**PASSAGE SHOWN:**
..............................

Religion
- District: Wat Bot
- Province: Phitsanulok
- Region: Central Thailand
- Deity: Buddha

Location
- Country: Thailand
- Interactive map of Wat Num

= Wat Num =

Buddhist temple in Thailand

Wat Utokkepasemaram or Wat Uthokkhep Simaram Nam or Wat Num built in the period of King Chulalongkorn the Great, or Rama V, in Thai's style. In the past, there were Prapaenee Takbath Yond Buao and Songkran Festival, where a small lagoon situated beside and halfly embraced the ubosot is used. At King Rama IX, the Great period, Wat Num is under numbers of further developments, e.g. construction of Sala Thai, Larn Dhamma, Sala Rim Num, Pae Rim Num, and Utok Urban Heritage Museum. Wat Num received the Saemadhammajak Prize from Princess Maha Chakri Sirindhorn in 2006, in the field of Environmental Protection and Promotion.

==History==
Since 1893, Phra Cholatomakunmunee (Bhud Punnkataera), or Lord Abbot of monastery Thao had established Wat Num. In 1916, it obtained the first Wisungsema ubosod and undertook Phitee Pookpantasema; and buried the Nimit on 18 April 1924. Wat Num was the first Dhammayutikanikai of Meung Panusnikom. Lord Thao took care of Wat Num for a number of years until his death. Later, Phra Khemtassi (Eaem Mekiyataera), the next Wat Kaobangzay's Abbot, had supervised Wat Num, until they obtained their first Abbot in 1917.

==List of Abbots==
- Phra Khru Sankavuttikorn (Tiang Yarnuchuko) (1917–1927)
- Phra Atikarn Dum (Juellako) (1928–1938)
- Phra Khru Nivadvorakun (Gloent Minintalo Thongnopphakun) (1938–1962)
- Phra Khru Vinaivatee (Jaroen Ativutho Dhammaluck) (1962–2002)
- Phra Maha Sompoch Dhammapochho (Narksittilaez) (2002–Present)

Ruen Pratab, Princess Maha Chakri Sirindhorn officially visited on 7 February 2005

Reception Sala Rim Num

===Phra Khru Sankavuttikorn===
Phra Khru Sankavuttikorn (Tiang Yarnuchuko) (1917–1927), Phra Thananuglom for Somdej Phra Buddhakosajarn (Jaloen Yarn Worataera) had received the decree from Phra Khemtasse (Eaem Makiyathera) the Abbot of Wat Kaobanzay to build the first ubosod. Even though lacking of funds, a set boon ceremony had been carried out. It obtained sufficient resources for the construction of ubosod's roof and ubosod's concrete foundation. A Phitee Pookpantasema had been carried out on 18 April 1924, accordingly.

===Phra Atikarndum===
Phra Atikarn Dum (Juellako) (1928–1938) obtained cooperation from nearby citizens developing Wat Num over 10 years.

..............................

**SUPPLIED INFORMATION:**

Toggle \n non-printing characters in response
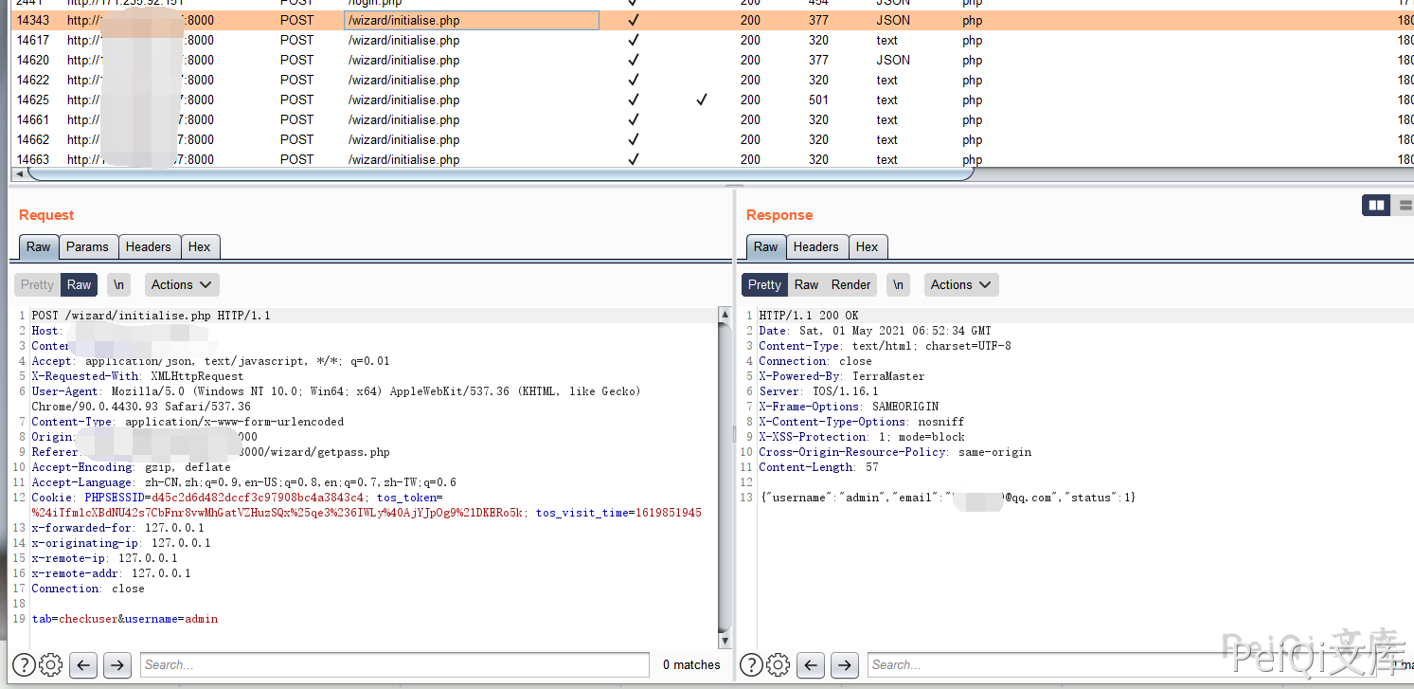The width and height of the screenshot is (1414, 689). pos(898,284)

..............................

**SET TASK 1:**
Quote the Wat Num article word for word, starting at "Ruen Pratab, Princess" and ending at "April 1924, accordingly.".
**SET TASK 2:**
Continue the article on the Wat Num temple from where it stops.

**WRITTEN ANSWER 1:**
Ruen Pratab, Princess Maha Chakri Sirindhorn officially visited on 7 February 2005

Reception Sala Rim Num

===Phra Khru Sankavuttikorn===
Phra Khru Sankavuttikorn (Tiang Yarnuchuko) (1917–1927), Phra Thananuglom for Somdej Phra Buddhakosajarn (Jaloen Yarn Worataera) had received the decree from Phra Khemtasse (Eaem Makiyathera) the Abbot of Wat Kaobanzay to build the first ubosod. Even though lacking of funds, a set boon ceremony had been carried out. It obtained sufficient resources for the construction of ubosod's roof and ubosod's concrete foundation. A Phitee Pookpantasema had been carried out on 18 April 1924, accordingly.

**WRITTEN ANSWER 2:**
===Phra Khru Nivadvorakun===
Phra Khru Nivadvorakun (Gloent Minintalo Thongnopphakun) (1938–1962), during this period Somdej Phra Buddhakosajarn (Jaloen Yarn Worataera) the Abbot of Wat Tephsirintrawart had been Phra Ubpacha for Bunpacha and Ubpasomboth of about 20–30 persons per year. In 1940, Somdej Phra Buddhakosajarn (Jaloen Yarn Worataera) had established a primary school named: “Utokvittayakorn School” with a 2-stories reinforced-concrete building, situated within Wat Num's land. This school was the first school in Aumpheur Panusnikom, which had a 2-stories building. The building was called by people as “Teug Khaou’’ (White Building).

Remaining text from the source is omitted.